The book interweaves the field's history with explicit, instructive information about its practices. The questions archaeologists are asked most often, Cline writes, are these: "How do you know where to dig? How are excavations actually done? How do you know how old something is? Who gets to keep what is found?" He makes it a point to address all of these.

We learn, for example, that the archaeologist's toolkit includes not only picks, shovels and wheelbarrows, but handpicks, trowels and even dental tools and toothbrushes "for extremely delicate work, such as excavating skeletons and other organic features that include seeds, nuts or animal bones."

Above all, Cline writes, archaeologists take extreme care not to just "yank anything out of the ground when it first starts appearing," but to preserve its context. Where the object's bottom rests is more diagnostic than where its top is, because this may tell us, for example, if the object is sitting on a floor — which might lead to further important information about its purpose and how it was used.

Cline includes up-to-date information about how ancient artifacts are dated, such as the commonly used radiocarbon method. Another is thermoluminescence, which can reveal the age of a clay object such as a pot "by measuring the amount of electromagnetic or ionizing radiation still in it," which indicates when it was last fired in a kiln.
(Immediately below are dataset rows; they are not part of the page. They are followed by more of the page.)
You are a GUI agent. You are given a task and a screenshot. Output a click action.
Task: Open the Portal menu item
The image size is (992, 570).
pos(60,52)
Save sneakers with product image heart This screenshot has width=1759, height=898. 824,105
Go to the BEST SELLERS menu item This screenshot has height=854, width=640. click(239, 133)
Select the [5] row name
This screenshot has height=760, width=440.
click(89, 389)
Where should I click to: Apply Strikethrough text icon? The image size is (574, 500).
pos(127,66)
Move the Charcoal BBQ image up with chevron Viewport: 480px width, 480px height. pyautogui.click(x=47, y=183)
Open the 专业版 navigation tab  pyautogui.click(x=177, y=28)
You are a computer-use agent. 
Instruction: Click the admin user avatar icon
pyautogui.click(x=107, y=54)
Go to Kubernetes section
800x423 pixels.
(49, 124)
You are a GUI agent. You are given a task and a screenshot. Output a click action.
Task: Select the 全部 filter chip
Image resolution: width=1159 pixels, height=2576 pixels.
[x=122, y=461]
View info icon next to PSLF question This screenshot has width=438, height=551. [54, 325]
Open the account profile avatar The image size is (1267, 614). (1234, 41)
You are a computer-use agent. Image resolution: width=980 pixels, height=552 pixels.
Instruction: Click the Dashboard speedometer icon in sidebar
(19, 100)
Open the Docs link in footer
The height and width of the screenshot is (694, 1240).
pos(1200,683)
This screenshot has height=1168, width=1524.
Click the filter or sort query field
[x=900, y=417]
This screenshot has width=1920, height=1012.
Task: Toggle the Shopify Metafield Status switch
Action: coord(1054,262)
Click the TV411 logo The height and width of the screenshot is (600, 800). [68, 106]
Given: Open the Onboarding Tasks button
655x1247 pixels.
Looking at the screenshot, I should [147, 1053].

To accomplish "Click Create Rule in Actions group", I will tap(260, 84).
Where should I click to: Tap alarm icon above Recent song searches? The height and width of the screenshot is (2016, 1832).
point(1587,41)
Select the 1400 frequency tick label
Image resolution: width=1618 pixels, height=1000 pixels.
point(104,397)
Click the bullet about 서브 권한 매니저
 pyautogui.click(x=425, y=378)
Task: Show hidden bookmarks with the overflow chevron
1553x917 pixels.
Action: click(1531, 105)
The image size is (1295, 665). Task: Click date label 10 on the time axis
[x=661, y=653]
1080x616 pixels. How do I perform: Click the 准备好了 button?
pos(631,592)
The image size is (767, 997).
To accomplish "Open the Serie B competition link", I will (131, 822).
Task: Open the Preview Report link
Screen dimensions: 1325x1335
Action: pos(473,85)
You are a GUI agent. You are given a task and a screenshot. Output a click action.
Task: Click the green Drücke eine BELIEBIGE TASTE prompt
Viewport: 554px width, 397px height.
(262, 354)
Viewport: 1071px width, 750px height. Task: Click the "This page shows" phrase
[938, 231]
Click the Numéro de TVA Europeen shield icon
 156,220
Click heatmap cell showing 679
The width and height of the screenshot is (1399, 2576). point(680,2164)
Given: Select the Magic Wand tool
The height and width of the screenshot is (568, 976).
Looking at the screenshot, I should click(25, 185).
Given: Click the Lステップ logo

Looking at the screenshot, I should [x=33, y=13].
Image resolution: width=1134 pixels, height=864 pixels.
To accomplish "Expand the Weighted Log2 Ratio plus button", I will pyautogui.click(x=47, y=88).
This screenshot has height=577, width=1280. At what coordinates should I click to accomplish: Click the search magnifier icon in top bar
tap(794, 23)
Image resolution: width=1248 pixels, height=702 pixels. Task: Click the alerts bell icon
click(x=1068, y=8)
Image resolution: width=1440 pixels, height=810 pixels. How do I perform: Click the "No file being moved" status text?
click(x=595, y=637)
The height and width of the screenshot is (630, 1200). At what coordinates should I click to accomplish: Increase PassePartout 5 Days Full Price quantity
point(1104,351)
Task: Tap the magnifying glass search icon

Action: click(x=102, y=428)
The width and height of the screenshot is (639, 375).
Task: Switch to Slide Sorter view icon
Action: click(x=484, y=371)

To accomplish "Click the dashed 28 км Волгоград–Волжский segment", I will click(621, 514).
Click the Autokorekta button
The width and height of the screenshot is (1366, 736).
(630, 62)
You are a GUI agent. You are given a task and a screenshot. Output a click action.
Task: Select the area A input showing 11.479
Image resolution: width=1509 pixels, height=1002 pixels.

Newer and still experimental is rehydroxylation, a method that Cline explains can, through measuring the amount of water in a clay pot, reveal approximately when it left the kiln. This method relies on the cooled pottery's absorption of water from the atmosphere "at a constant, slow rate, regardless of the environment of the vessel."

The book's title refers to an archaeological axiom that "one stone is a stone; two stones is a feature; three stones is a wall." Cline's book underscores the excitement that archaeologists feel when they realize they're uncovering a line of stones that once formed a structure that someone put there eons ago.

The book is hard to put down, so engagingly written that it will appeal to a wide audience, but it includes all the requisite scholarly accoutrements such as extensive footnotes and detailed bibliography and index. Black-and-white drawings by Glynnis Fawkes are well rendered and consistently complement the text. Cline mostly keeps his tone light, but it's clear that he mourns the recent destruction of valuable archaeological sites in Palmyra and elsewhere owing to war in Syria.

Readers will be left with a trove of new knowledge about archaeology and also a sense of wonder that such seemingly mundane objects as stones, bones and pot shards can tell us so much about our forebears.

It is, after all, in these "small things forgotten" — as the late archaeologist James Deetz titled one of his books about discoveries at Plimoth Plantation in Massachusetts — that lie eloquent clues that reveal the story of human culture.


Roberts teaches journalism history and other courses at the State University of New York at Albany and has written two books about Dorothy Day and the Catholic Worker.